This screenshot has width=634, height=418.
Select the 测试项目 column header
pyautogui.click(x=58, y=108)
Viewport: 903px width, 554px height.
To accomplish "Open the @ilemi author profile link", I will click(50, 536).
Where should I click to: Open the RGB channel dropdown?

==

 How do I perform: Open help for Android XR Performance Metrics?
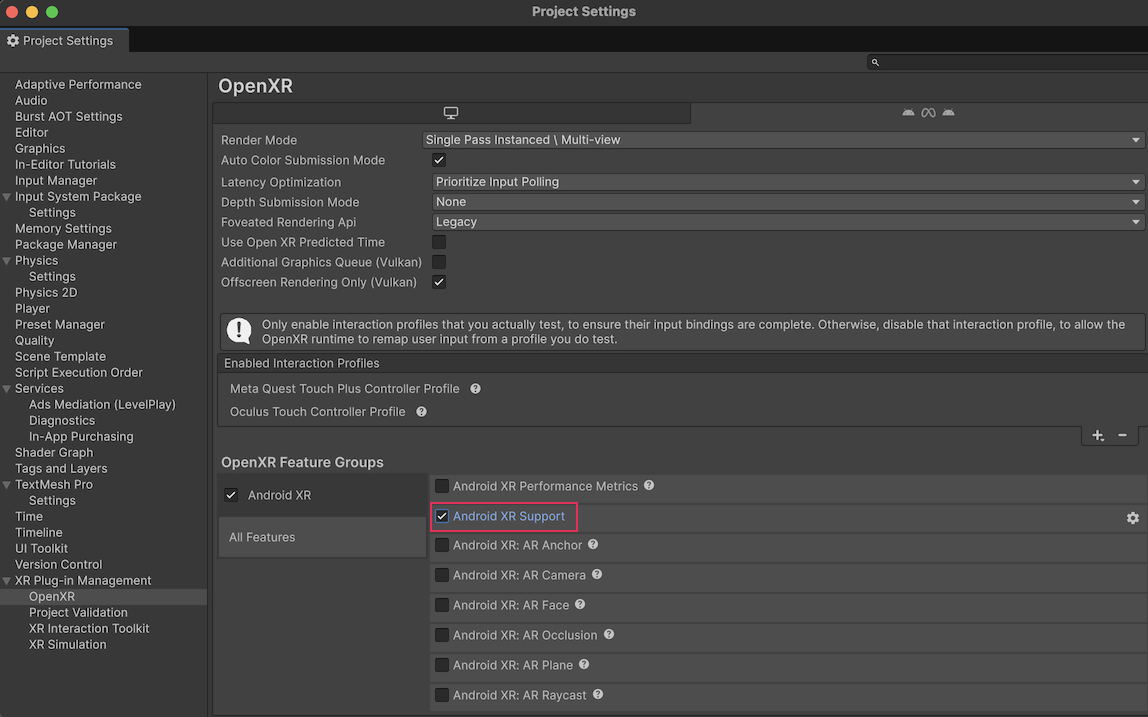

# [TASK DETAILS]
Beginning with the line above that contains "Select the 测试项目 column header", copy each line exactly up to and including the line that contains "Where should I", and go no further.

# [PROBLEM SOLUTION]
Select the 测试项目 column header
pyautogui.click(x=58, y=108)
Viewport: 903px width, 554px height.
To accomplish "Open the @ilemi author profile link", I will click(50, 536).
Where should I click to: Open the RGB channel dropdown?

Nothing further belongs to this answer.